Online Procedure for Public Company Registration in India
A Public Limited Company in India must be registered under the Companies Act, 2013, the procedure for Public Company Registration for which has been completely digitized by the Indian Government. The entire procedure for Public Company Registration has been 100% online, beginning from the submission of documents & application to issue the Incorporation Certificate by the RoC. Following is the step-by-step Procedure for Public Company Registration:
Step 1: Documentation: To apply for Public Limited Company Registration, you must arrange some vital documents. Before starting the procedure for Public Company Registration, you must ensure that you are in possession of all such documents & if you miss any of the documents, you must arrange for it as soon as possible.
Step 2: Company Name Reservation: Once you have selected a valid Company Name, you must reserve it with RoC to prevent its misuse & copy by other business entities. For this, all you need to do is avail our services of Company Name Approval & reservation, where we will not only search the names’ validity suggested by you, but also apply for its reservation in the Part-A Form of the SPICe+ application.
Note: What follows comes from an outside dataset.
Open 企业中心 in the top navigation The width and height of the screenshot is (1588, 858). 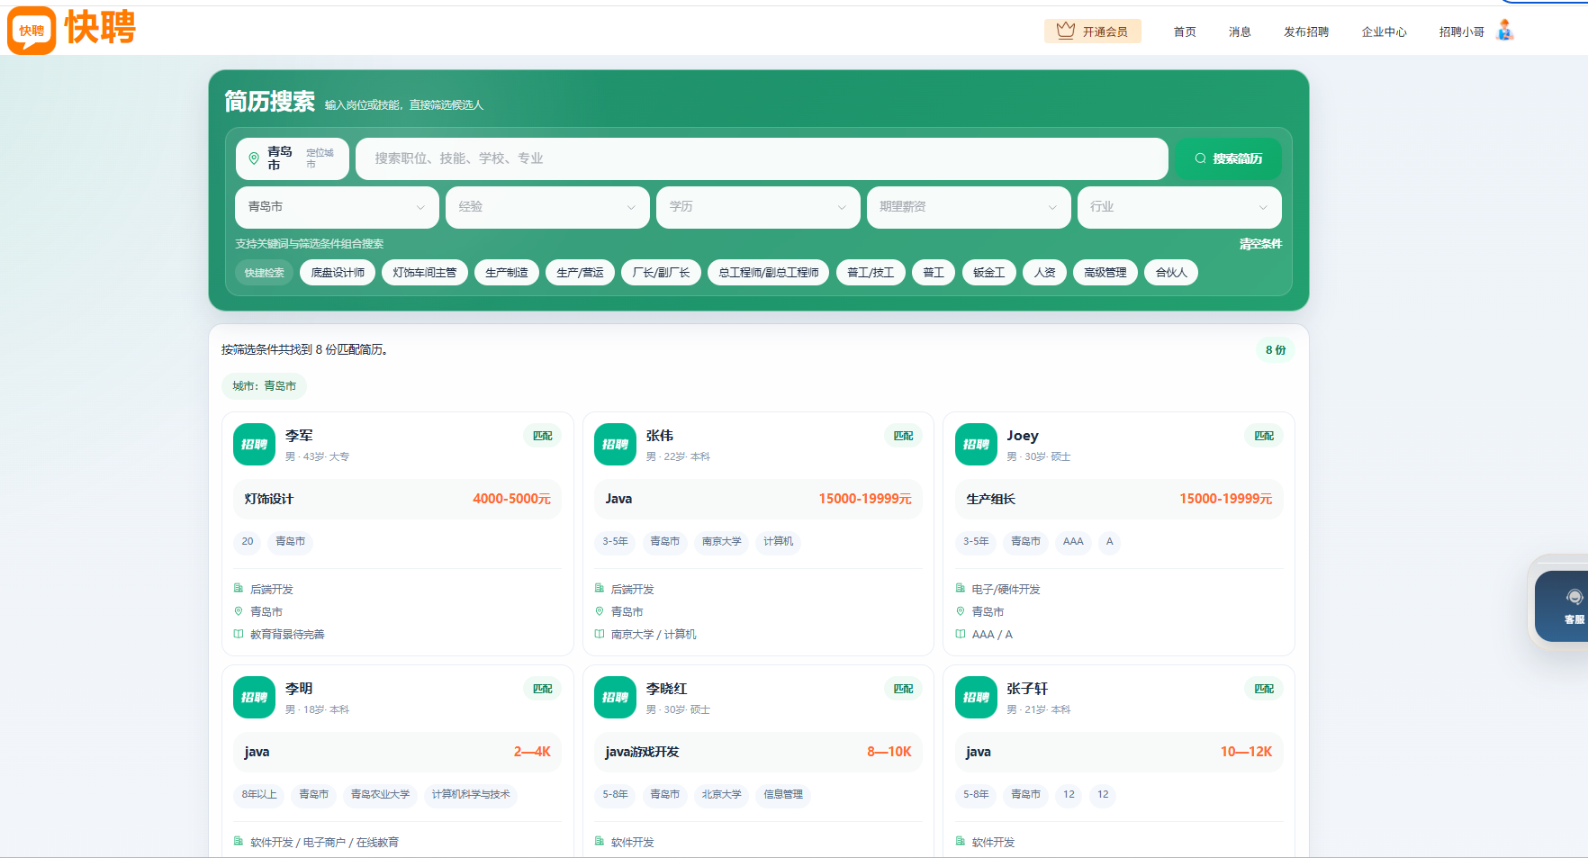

Step 3: Filing of SPICe+ Form: After approving the proposed Company Name, you can proceed with its Registration. To apply for the Public Company Registration, you are required to file SPICe+ form. The SPICe+ Form is divided into 2 different parts Part-A is for the Company Name Reservation & Part-B for the Company Incorporation. The application for the Company Incorporation is filed out & signed out by any 1 Director of the Company & submitted to the Registrar of Companies along with the prescribed set of documents attached with it.
Step 4: Issuance of CoI: After receiving the Incorporation application, the Registrar of Companies verifies all the details & documents provided in it. Only after the Registrar of Companies is satisfied with the authenticity of such documents & details he or she shall register the Public Limited Company & issue a Certificate of Incorporation to the Company as a proof of such Registration. Additionally, the Registrar of Companies also allots a CIN as the unique identity of the Company.
Step 5: Issuance of PAN & TAN: After getting CoI is issued to the Company by the Registrar of Companies, the Ministry of Finance issues the PAN & TAN to the Company. While a PAN is a necessary document for tax payments & compliance, TAN is required to entitle the Company for deducting & collecting taxes at source.
Step 6: Filing Form 20 A: In India, a Public Limited Company can start business activities before, during or after its Registration. However, if it hasn’t started its business operations even after its Incorporation, the law provides a maximum time of 6 months from the date of Incorporate Certificate issuance within which the Company must begin its business activities & intimate the same to the Registrar of Companies in Form INC-20A. In case the 6 months of time period expires without the Company starting its business activities, it stands the risk of being struck off from the Registrar.